Your job is to write out each record exactly, leaving none out.
_ _ _ _
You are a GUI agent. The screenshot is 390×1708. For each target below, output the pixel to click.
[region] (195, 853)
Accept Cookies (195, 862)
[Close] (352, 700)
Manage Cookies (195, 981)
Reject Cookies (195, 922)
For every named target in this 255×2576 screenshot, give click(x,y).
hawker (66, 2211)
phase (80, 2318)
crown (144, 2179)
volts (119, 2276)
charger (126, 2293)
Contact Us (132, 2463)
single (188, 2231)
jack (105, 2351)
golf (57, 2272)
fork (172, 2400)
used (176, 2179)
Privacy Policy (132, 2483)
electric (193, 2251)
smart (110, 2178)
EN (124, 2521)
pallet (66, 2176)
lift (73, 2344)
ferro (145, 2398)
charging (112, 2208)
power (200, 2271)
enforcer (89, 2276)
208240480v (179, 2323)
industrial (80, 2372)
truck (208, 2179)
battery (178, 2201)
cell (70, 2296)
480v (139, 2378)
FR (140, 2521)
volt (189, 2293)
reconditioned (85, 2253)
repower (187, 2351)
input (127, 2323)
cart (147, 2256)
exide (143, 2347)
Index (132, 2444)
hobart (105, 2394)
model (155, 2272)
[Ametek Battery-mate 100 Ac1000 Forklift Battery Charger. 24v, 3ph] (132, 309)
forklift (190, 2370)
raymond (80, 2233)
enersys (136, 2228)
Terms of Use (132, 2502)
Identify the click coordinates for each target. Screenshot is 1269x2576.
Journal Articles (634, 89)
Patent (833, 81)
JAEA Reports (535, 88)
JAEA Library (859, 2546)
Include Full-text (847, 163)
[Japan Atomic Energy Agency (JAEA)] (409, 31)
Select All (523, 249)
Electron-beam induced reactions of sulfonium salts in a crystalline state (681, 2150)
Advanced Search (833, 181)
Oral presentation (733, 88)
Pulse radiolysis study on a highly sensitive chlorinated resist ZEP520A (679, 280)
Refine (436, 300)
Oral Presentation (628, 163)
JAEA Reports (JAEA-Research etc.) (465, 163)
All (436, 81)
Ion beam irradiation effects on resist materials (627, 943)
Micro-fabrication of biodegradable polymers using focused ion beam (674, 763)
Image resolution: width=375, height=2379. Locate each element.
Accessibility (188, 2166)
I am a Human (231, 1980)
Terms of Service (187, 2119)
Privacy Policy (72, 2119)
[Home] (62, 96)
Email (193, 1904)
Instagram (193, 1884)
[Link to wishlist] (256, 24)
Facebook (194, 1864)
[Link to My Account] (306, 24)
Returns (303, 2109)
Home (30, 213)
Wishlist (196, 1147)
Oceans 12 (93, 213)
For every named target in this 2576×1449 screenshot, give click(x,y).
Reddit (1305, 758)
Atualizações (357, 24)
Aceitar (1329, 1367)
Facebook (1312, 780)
_ _ _ _
__Exercise solution__
You are a GUI agent. The screenshot is 390×1708. For each target below, output the pixel to click.
[region] (195, 853)
Accept Cookies (195, 862)
[Close] (352, 700)
Manage Cookies (195, 981)
Reject Cookies (195, 922)
For every named target in this 255×2576 screenshot, give click(x,y).
hawker (66, 2211)
phase (80, 2318)
crown (144, 2179)
volts (119, 2276)
charger (126, 2293)
Contact Us (132, 2463)
single (188, 2231)
jack (105, 2351)
golf (57, 2272)
fork (172, 2400)
used (176, 2179)
Privacy Policy (132, 2483)
electric (193, 2251)
smart (110, 2178)
EN (124, 2521)
pallet (66, 2176)
lift (73, 2344)
ferro (145, 2398)
charging (112, 2208)
power (200, 2271)
enforcer (89, 2276)
208240480v (179, 2323)
industrial (80, 2372)
truck (208, 2179)
battery (178, 2201)
cell (70, 2296)
480v (139, 2378)
FR (140, 2521)
volt (189, 2293)
reconditioned (85, 2253)
repower (187, 2351)
input (127, 2323)
cart (147, 2256)
exide (143, 2347)
Index (132, 2444)
hobart (105, 2394)
model (155, 2272)
[Ametek Battery-mate 100 Ac1000 Forklift Battery Charger. 24v, 3ph] (132, 309)
forklift (190, 2370)
raymond (80, 2233)
enersys (136, 2228)
Terms of Use (132, 2502)
Identify the click coordinates for each target. Screenshot is 1269x2576.
Journal Articles (634, 89)
Patent (833, 81)
JAEA Reports (535, 88)
JAEA Library (859, 2546)
Include Full-text (847, 163)
[Japan Atomic Energy Agency (JAEA)] (409, 31)
Select All (523, 249)
Electron-beam induced reactions of sulfonium salts in a crystalline state (681, 2150)
Advanced Search (833, 181)
Oral presentation (733, 88)
Pulse radiolysis study on a highly sensitive chlorinated resist ZEP520A (679, 280)
Refine (436, 300)
Oral Presentation (628, 163)
JAEA Reports (JAEA-Research etc.) (465, 163)
All (436, 81)
Ion beam irradiation effects on resist materials (627, 943)
Micro-fabrication of biodegradable polymers using focused ion beam (674, 763)
Image resolution: width=375, height=2379. Locate each element.
Accessibility (188, 2166)
I am a Human (231, 1980)
Terms of Service (187, 2119)
Privacy Policy (72, 2119)
[Home] (62, 96)
Email (193, 1904)
Instagram (193, 1884)
[Link to wishlist] (256, 24)
Facebook (194, 1864)
[Link to My Account] (306, 24)
Returns (303, 2109)
Home (30, 213)
Wishlist (196, 1147)
Oceans 12 (93, 213)
For every named target in this 2576×1449 screenshot, give click(x,y).
Reddit (1305, 758)
Atualizações (357, 24)
Aceitar (1329, 1367)
Facebook (1312, 780)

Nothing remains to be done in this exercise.